A thought on quarters or any intervals for that matter. The main purpose of those for a marathoner is to learn to run with good form. To accomplish that purpose we need to choose the pace carefully. The idea is to run fast enough so that anaerobic bear will ride you your back if you run with bad form, but slow enough that he will not ride on your back regardless of your form. So suppose with bad form the anaerobic bear starts feeling a whole lot heavier between 70 and 71. Or in other words if you hit that quarter in 70 with good form, you feel the comfort of 71. If you run it in 71 it is comfortable regardless of the form. If you run it in 69 it is uncomfortable regardless of the form.
So in that example - the problem with 71 is that you can keep running with bad form and you do not feel it. The problem with 69 is that it is so painful that even if you improve the form you do not notice a whole lot of difference. Another problem with 69 is that you start training anaerobic bear tolerance. Which means that the pace at which you feel the difference between a good and a bad form becomes faster without any improvement in long distance performance. This also has a side effect of faster fuel burn at any speed, which leads to a spectacular wall experience in the marathon. This is why it is so common to see a post-collegiate star that should be running no slower than 2:13 barely manage 2:30 or worse in his first marathon. Too much anaerobic tolerance from all the brutal track workouts in college (and likely post-college as well, since he is used to training that way), so the metabolism shifts, 5:00 is a jog for him, but all of a sudden he gets past 15 and he cannot do 6:00, then he gets past 20, and he cannot even do 6:30. This takes some time to overcome.
However, if you can just feel that balance of speed, you can achieve good results. The form will smooth out, and the performances in all distances from the mile to the marathon improve at the same time.

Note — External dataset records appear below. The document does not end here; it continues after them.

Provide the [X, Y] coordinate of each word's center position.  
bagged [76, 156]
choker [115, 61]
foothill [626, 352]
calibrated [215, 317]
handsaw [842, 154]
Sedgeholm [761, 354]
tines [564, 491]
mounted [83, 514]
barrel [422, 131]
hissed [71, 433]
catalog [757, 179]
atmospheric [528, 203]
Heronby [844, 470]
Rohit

There is really no formula to calculate that speed even if you know your race performances because different people could have a different degree of anaerobic tolerance even if they have the exact same race times. You need to do it by feel. One way you would know you've done it right is that you'll notice that as the workout progresses your subsequent intervals keep getting faster and you cannot quite understand why because you are not working any harder. The form feels smoother, you start developing a greater measure of harmony and balance. You are able to enjoy the speed without paying too great of a price in terms of pain.
P.M. 2 with Jenny in 16:52. Julia and Benjamin, still sick, ran only 1 mile with us in 9:23. Then Jenny closed with a 7:29. 0.25 with Joseph in 2:36. 0.25 with Jacob in 2:35.